• YOUR INSTRUCTIONS: Among the entries that follow, the required portion opens with the line containing "The width and height of the screenshot is (797, 565)." and closes with the line containing "Toggle the Single". Give that portion again exactly, and nothing else.
*** RECORDS SHOWN Section Begins ***
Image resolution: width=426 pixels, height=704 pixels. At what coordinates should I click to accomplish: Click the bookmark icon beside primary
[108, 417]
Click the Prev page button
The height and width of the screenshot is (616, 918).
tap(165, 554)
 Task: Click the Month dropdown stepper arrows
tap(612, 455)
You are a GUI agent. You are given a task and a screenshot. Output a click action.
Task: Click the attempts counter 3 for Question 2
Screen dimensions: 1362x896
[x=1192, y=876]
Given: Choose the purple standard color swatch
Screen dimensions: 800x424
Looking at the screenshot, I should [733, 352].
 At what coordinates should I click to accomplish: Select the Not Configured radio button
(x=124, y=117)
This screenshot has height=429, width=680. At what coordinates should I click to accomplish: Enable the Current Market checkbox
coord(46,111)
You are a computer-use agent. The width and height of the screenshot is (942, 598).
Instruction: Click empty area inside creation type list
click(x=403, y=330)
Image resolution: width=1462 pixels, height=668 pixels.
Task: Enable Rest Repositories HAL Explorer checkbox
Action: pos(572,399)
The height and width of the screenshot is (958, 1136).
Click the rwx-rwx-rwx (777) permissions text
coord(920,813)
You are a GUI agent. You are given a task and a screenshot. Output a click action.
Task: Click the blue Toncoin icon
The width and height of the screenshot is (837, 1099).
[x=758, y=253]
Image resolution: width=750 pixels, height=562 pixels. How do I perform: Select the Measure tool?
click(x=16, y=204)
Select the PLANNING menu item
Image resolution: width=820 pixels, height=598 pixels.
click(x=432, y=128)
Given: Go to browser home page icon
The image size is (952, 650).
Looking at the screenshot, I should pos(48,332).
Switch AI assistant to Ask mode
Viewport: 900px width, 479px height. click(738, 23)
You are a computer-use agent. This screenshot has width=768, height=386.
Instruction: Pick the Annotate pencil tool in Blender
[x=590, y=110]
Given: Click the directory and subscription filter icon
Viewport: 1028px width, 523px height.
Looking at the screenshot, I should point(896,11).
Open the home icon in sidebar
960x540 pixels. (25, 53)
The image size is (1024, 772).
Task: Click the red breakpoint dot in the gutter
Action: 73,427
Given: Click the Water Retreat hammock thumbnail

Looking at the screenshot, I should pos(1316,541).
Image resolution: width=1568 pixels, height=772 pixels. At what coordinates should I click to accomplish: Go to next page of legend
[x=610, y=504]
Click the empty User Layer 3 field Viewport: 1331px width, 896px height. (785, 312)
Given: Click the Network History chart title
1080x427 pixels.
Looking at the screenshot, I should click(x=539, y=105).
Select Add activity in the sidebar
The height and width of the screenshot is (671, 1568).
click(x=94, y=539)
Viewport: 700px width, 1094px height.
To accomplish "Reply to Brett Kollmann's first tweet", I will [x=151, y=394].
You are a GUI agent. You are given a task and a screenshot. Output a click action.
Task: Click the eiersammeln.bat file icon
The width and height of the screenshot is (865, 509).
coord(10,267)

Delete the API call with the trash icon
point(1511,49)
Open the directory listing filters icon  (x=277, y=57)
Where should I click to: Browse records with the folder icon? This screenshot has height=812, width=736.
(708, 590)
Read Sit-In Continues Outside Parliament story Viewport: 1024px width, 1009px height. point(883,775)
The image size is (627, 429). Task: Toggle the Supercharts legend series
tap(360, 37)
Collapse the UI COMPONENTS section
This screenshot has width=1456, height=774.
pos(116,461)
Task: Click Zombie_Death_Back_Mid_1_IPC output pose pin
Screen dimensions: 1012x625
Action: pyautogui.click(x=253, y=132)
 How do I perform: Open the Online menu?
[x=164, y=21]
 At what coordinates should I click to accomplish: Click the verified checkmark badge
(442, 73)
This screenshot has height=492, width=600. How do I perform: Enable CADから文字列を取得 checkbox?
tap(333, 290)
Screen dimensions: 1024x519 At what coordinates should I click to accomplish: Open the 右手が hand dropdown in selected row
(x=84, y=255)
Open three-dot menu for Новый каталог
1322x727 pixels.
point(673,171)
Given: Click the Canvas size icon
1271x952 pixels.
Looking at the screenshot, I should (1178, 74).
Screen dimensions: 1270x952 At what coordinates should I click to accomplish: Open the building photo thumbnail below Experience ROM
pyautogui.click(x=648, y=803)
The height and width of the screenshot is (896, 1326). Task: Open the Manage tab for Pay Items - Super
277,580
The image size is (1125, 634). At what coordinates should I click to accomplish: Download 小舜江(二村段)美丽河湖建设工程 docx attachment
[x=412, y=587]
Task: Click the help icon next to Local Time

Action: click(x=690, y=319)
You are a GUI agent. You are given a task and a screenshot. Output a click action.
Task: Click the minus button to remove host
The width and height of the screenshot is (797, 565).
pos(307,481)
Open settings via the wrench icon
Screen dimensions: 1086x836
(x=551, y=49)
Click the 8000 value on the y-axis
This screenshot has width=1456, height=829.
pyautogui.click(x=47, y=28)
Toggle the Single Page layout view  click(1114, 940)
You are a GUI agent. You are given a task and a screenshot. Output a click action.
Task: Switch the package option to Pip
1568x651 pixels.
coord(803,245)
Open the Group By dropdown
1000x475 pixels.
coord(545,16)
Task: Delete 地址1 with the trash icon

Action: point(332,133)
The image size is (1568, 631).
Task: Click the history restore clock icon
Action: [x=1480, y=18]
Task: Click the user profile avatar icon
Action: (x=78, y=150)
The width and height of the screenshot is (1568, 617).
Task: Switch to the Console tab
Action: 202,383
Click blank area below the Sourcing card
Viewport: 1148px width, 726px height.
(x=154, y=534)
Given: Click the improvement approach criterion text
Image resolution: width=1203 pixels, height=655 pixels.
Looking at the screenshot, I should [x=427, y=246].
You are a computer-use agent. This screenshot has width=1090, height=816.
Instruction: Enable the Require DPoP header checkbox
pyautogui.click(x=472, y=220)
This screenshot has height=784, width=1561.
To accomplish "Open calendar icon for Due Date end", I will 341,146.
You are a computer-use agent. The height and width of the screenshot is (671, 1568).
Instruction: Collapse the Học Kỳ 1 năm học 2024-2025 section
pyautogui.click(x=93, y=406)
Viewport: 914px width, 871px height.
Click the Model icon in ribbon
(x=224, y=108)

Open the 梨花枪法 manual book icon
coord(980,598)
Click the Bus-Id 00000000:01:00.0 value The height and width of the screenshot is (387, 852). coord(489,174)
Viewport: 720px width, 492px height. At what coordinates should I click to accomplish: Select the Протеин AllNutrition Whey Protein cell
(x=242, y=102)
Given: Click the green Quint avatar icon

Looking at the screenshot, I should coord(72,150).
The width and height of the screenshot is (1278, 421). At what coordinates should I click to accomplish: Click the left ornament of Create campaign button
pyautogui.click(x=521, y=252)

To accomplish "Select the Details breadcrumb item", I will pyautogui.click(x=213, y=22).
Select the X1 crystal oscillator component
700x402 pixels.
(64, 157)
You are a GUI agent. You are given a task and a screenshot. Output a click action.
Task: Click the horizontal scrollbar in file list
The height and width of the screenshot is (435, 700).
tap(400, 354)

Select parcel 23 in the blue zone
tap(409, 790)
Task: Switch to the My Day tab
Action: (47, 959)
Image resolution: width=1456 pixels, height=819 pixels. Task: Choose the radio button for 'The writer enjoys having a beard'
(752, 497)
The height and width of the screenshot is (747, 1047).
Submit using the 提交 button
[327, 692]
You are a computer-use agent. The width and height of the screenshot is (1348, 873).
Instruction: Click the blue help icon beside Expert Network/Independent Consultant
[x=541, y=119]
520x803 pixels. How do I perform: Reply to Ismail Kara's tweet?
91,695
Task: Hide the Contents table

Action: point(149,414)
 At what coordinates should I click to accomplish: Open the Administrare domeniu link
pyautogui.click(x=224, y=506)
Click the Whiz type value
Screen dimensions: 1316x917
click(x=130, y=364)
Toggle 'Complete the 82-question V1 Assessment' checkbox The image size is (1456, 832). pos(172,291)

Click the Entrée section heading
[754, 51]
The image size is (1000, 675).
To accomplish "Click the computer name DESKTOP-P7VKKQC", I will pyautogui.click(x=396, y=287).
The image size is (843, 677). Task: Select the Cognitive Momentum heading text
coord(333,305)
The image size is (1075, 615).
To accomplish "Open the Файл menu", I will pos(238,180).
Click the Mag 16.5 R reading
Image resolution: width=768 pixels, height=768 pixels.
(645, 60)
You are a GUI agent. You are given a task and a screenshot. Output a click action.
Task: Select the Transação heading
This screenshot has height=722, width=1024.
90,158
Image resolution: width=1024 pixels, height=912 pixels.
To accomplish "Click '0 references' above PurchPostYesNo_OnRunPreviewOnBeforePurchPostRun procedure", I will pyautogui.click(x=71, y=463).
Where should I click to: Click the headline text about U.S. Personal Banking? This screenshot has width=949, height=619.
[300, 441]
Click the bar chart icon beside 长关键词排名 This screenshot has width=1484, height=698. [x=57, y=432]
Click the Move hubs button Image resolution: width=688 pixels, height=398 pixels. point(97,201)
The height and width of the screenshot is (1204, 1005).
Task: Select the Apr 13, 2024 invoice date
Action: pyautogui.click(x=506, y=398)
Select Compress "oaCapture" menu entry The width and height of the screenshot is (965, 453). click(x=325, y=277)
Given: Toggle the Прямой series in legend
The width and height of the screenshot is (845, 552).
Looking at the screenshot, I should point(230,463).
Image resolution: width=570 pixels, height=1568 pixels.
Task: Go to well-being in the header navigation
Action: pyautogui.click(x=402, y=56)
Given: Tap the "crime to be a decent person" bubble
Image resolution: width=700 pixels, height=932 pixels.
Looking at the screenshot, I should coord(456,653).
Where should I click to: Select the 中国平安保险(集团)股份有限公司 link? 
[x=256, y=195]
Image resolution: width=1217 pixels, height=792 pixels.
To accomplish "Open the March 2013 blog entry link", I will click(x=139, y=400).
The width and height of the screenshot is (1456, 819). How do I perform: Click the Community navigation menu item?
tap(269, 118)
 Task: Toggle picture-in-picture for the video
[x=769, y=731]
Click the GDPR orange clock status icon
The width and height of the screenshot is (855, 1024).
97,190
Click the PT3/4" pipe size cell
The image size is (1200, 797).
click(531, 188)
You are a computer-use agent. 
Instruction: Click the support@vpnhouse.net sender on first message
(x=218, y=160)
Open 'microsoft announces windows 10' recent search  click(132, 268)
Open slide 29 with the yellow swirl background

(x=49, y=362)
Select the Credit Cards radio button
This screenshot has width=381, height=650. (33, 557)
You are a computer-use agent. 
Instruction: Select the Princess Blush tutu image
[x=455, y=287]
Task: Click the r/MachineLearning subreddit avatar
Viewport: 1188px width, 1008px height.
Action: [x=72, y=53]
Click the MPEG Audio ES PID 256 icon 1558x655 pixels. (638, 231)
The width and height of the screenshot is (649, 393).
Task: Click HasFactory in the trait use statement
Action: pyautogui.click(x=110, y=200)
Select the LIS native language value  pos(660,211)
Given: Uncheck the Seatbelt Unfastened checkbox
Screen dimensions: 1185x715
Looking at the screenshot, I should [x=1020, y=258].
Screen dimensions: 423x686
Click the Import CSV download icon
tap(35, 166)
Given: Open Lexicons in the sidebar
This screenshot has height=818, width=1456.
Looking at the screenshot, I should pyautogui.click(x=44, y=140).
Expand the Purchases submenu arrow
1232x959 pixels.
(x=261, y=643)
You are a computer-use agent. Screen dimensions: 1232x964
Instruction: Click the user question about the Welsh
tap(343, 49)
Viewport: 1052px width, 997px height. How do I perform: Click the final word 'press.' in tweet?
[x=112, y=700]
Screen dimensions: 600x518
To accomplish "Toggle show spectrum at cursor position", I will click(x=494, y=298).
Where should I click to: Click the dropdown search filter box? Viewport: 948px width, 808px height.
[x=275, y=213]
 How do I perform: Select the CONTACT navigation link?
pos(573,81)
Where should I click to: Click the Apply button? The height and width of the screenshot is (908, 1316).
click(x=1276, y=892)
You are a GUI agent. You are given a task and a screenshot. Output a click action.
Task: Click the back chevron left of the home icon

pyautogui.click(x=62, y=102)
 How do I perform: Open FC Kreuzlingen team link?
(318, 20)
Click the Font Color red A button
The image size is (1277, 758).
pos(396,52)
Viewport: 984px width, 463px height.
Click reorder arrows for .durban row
*** RECORDS SHOWN Section Ends ***
• RESULT:
The width and height of the screenshot is (797, 565).
pos(307,481)
Open settings via the wrench icon
Screen dimensions: 1086x836
(x=551, y=49)
Click the 8000 value on the y-axis
This screenshot has width=1456, height=829.
pyautogui.click(x=47, y=28)
Toggle the Single Page layout view  click(1114, 940)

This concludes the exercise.